Within thirty seconds of Stillwater, we find Matt Damon not only digging through tornado debris, but ordering a foot-long coney from Sonic. I guess you could say that makes this the most Oklahoma movie ever made. Sorry, August: Osage County!
Damon is Bill Baker, a laid-off oilfield worker that is typically clad in a short-sleeve western shirt, camouflage hat and wraparound shades. As he drives his truck from Stillwater to Will Rogers Airport—it all looks real to me—we soon learn that his daughter is in a French prison for a crime she, apparently, didn’t commit.

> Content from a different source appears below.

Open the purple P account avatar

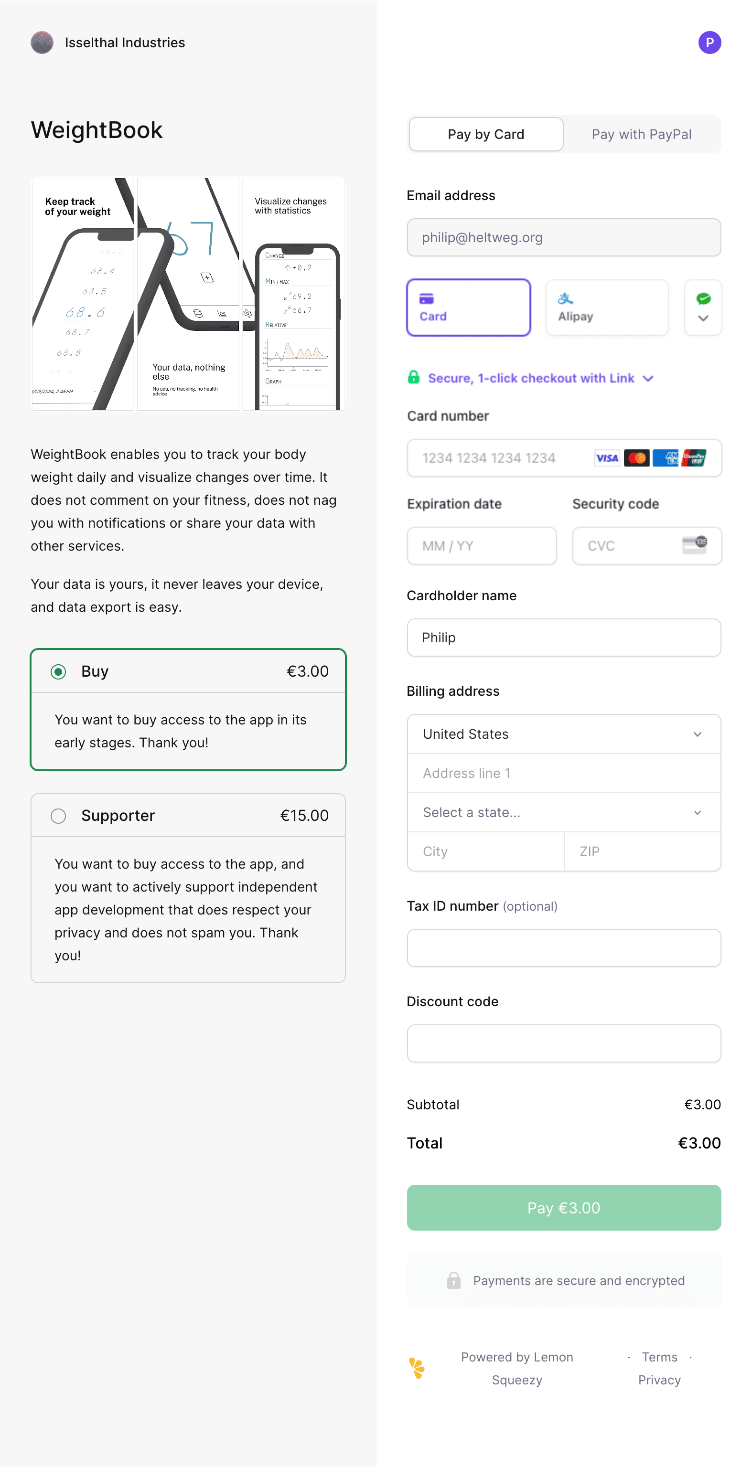(x=709, y=43)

As he travels to France—Marseille, to be accurate—sadly, there is very little fish-out-of-water comedy as he tries to prove her innocence, using purely Oklahoma tactics like not listening to people, walking away angry and blasting country music. Of course, no one wants to help him except for French actress Virginie (French actress Camille Cottin) and her precocious daughter Maya (little French actress Lilou Siauvaud).
Now to be honest, this is the part of the film that works best for me, as Bill spends time with them and, with his Oklahoma good ol’ boy charm and humor—which is, of course, none—becomes a well-meaning member of the family. Just as you start falling into and for this dynamic, the movie falls apart in the third act when it becomes something that resembles Saw-lite.

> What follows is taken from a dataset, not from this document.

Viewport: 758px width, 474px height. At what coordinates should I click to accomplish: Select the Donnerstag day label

Look for cameos from the Subway sandwich chain, the OSU marching band, and someone playing the state governor because even they are ashamed of Stitt. Makes sense to me!
Directed by Tom McCarthy (Spotlight), Stillwater deftlu rotates between French mystery and MAGA pornography, and actually does both of them quite well. It manages to mostly entertain—probably better if you’re from France or Oklahoma—even though it takes one of the most unattractive cities in the state as its filmic namesake.
This was proven as I was leaving the theater and I heard a couple of old men joking that if they had used Norman—OU, mainly—instead, he would have busted in there with a pair of machine guns and brought his daughter home, proving that the scattered message of the movie wasn’t lost so much as it was thrown away in that dump out on Highway 9.
Sigh…I really wish I was in France, chowing down on a Sonic coney.